[Saved data entries]
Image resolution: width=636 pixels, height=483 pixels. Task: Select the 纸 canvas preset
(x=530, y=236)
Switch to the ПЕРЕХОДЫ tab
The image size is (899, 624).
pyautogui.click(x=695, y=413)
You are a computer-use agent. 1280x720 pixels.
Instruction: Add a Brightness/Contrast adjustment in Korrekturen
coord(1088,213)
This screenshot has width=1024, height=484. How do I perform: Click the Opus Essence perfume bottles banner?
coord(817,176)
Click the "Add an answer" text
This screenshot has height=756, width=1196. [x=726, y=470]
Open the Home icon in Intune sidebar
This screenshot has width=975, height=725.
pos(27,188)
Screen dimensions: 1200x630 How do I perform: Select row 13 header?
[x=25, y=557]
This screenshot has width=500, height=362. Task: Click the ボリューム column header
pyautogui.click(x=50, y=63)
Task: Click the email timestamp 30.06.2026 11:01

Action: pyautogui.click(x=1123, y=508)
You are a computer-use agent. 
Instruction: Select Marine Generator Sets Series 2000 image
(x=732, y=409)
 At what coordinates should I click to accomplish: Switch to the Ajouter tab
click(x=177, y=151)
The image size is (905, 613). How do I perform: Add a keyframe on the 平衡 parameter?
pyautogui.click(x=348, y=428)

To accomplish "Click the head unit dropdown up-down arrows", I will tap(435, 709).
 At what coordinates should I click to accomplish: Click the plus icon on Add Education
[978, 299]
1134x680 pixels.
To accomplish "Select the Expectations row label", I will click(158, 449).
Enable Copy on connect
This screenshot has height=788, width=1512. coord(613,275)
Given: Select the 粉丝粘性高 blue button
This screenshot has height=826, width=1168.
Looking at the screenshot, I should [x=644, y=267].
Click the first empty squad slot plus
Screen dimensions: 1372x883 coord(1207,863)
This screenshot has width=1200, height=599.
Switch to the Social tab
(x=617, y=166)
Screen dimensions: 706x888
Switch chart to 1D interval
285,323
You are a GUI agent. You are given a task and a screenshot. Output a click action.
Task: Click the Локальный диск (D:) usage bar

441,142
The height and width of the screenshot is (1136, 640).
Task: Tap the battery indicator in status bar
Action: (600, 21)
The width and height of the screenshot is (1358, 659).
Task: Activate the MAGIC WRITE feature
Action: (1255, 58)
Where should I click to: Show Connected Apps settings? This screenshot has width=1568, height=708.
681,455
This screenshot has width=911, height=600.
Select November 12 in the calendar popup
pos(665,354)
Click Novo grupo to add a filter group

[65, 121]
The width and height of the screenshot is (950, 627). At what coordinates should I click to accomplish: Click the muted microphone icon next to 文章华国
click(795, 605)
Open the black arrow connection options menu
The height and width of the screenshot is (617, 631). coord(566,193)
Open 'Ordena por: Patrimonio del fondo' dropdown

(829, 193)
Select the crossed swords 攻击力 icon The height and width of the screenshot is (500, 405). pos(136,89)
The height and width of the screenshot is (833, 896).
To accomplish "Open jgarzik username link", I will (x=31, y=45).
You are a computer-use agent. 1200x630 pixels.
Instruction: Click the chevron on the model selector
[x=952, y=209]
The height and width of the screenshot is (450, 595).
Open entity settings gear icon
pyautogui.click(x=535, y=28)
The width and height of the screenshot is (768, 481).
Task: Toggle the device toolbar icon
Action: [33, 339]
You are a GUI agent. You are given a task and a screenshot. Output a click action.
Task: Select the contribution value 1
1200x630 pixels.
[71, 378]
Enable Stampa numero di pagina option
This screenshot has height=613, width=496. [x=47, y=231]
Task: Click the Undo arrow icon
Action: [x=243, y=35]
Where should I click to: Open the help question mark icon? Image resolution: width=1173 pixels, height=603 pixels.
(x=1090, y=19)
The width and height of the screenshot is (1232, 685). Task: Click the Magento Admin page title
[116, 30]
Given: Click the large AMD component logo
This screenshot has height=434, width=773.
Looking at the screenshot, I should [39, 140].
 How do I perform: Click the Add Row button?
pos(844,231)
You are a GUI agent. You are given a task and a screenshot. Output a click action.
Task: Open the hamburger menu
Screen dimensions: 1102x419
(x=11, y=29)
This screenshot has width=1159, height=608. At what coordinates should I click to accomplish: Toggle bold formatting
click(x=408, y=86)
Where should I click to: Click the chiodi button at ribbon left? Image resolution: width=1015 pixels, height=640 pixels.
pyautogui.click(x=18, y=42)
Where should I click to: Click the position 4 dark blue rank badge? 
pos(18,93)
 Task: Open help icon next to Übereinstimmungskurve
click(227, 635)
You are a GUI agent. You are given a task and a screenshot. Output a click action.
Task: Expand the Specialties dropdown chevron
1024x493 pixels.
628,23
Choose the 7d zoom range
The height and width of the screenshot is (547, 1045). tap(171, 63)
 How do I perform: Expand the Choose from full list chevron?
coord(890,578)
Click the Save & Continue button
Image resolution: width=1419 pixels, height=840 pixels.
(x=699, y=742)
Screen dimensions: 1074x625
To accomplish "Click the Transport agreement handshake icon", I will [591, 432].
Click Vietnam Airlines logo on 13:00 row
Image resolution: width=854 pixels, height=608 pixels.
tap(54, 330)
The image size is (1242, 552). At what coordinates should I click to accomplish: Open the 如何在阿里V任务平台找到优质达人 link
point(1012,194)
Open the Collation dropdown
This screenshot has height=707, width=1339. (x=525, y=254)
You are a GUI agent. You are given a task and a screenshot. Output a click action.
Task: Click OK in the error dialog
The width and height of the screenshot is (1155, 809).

» WHAT THE TASK REQUIRES
Write each line above out exactly.

» OUTPUT OF THE EXERCISE
Image resolution: width=636 pixels, height=483 pixels. Task: Select the 纸 canvas preset
(x=530, y=236)
Switch to the ПЕРЕХОДЫ tab
The image size is (899, 624).
pyautogui.click(x=695, y=413)
You are a computer-use agent. 1280x720 pixels.
Instruction: Add a Brightness/Contrast adjustment in Korrekturen
coord(1088,213)
This screenshot has width=1024, height=484. How do I perform: Click the Opus Essence perfume bottles banner?
coord(817,176)
Click the "Add an answer" text
This screenshot has height=756, width=1196. [x=726, y=470]
Open the Home icon in Intune sidebar
This screenshot has width=975, height=725.
pos(27,188)
Screen dimensions: 1200x630 How do I perform: Select row 13 header?
[x=25, y=557]
This screenshot has width=500, height=362. Task: Click the ボリューム column header
pyautogui.click(x=50, y=63)
Task: Click the email timestamp 30.06.2026 11:01

Action: pyautogui.click(x=1123, y=508)
You are a computer-use agent. 
Instruction: Select Marine Generator Sets Series 2000 image
(x=732, y=409)
 At what coordinates should I click to accomplish: Switch to the Ajouter tab
click(x=177, y=151)
The image size is (905, 613). How do I perform: Add a keyframe on the 平衡 parameter?
pyautogui.click(x=348, y=428)

To accomplish "Click the head unit dropdown up-down arrows", I will tap(435, 709).
 At what coordinates should I click to accomplish: Click the plus icon on Add Education
[978, 299]
1134x680 pixels.
To accomplish "Select the Expectations row label", I will click(158, 449).
Enable Copy on connect
This screenshot has height=788, width=1512. coord(613,275)
Given: Select the 粉丝粘性高 blue button
This screenshot has height=826, width=1168.
Looking at the screenshot, I should [x=644, y=267].
Click the first empty squad slot plus
Screen dimensions: 1372x883 coord(1207,863)
This screenshot has width=1200, height=599.
Switch to the Social tab
(x=617, y=166)
Screen dimensions: 706x888
Switch chart to 1D interval
285,323
You are a GUI agent. You are given a task and a screenshot. Output a click action.
Task: Click the Локальный диск (D:) usage bar

441,142
The height and width of the screenshot is (1136, 640).
Task: Tap the battery indicator in status bar
Action: (600, 21)
The width and height of the screenshot is (1358, 659).
Task: Activate the MAGIC WRITE feature
Action: (1255, 58)
Where should I click to: Show Connected Apps settings? This screenshot has width=1568, height=708.
681,455
This screenshot has width=911, height=600.
Select November 12 in the calendar popup
pos(665,354)
Click Novo grupo to add a filter group

[65, 121]
The width and height of the screenshot is (950, 627). At what coordinates should I click to accomplish: Click the muted microphone icon next to 文章华国
click(795, 605)
Open the black arrow connection options menu
The height and width of the screenshot is (617, 631). coord(566,193)
Open 'Ordena por: Patrimonio del fondo' dropdown

(829, 193)
Select the crossed swords 攻击力 icon The height and width of the screenshot is (500, 405). pos(136,89)
The height and width of the screenshot is (833, 896).
To accomplish "Open jgarzik username link", I will (x=31, y=45).
You are a computer-use agent. 1200x630 pixels.
Instruction: Click the chevron on the model selector
[x=952, y=209]
The height and width of the screenshot is (450, 595).
Open entity settings gear icon
pyautogui.click(x=535, y=28)
The width and height of the screenshot is (768, 481).
Task: Toggle the device toolbar icon
Action: [33, 339]
You are a GUI agent. You are given a task and a screenshot. Output a click action.
Task: Select the contribution value 1
1200x630 pixels.
[71, 378]
Enable Stampa numero di pagina option
This screenshot has height=613, width=496. [x=47, y=231]
Task: Click the Undo arrow icon
Action: [x=243, y=35]
Where should I click to: Open the help question mark icon? Image resolution: width=1173 pixels, height=603 pixels.
(x=1090, y=19)
The width and height of the screenshot is (1232, 685). Task: Click the Magento Admin page title
[116, 30]
Given: Click the large AMD component logo
This screenshot has height=434, width=773.
Looking at the screenshot, I should [39, 140].
 How do I perform: Click the Add Row button?
pos(844,231)
You are a GUI agent. You are given a task and a screenshot. Output a click action.
Task: Open the hamburger menu
Screen dimensions: 1102x419
(x=11, y=29)
This screenshot has width=1159, height=608. At what coordinates should I click to accomplish: Toggle bold formatting
click(x=408, y=86)
Where should I click to: Click the chiodi button at ribbon left? Image resolution: width=1015 pixels, height=640 pixels.
pyautogui.click(x=18, y=42)
Where should I click to: Click the position 4 dark blue rank badge? 
pos(18,93)
 Task: Open help icon next to Übereinstimmungskurve
click(227, 635)
You are a GUI agent. You are given a task and a screenshot. Output a click action.
Task: Expand the Specialties dropdown chevron
1024x493 pixels.
628,23
Choose the 7d zoom range
The height and width of the screenshot is (547, 1045). tap(171, 63)
 How do I perform: Expand the Choose from full list chevron?
coord(890,578)
Click the Save & Continue button
Image resolution: width=1419 pixels, height=840 pixels.
(x=699, y=742)
Screen dimensions: 1074x625
To accomplish "Click the Transport agreement handshake icon", I will [591, 432].
Click Vietnam Airlines logo on 13:00 row
Image resolution: width=854 pixels, height=608 pixels.
tap(54, 330)
The image size is (1242, 552). At what coordinates should I click to accomplish: Open the 如何在阿里V任务平台找到优质达人 link
point(1012,194)
Open the Collation dropdown
This screenshot has height=707, width=1339. (x=525, y=254)
You are a GUI agent. You are given a task and a screenshot. Output a click action.
Task: Click OK in the error dialog
The width and height of the screenshot is (1155, 809).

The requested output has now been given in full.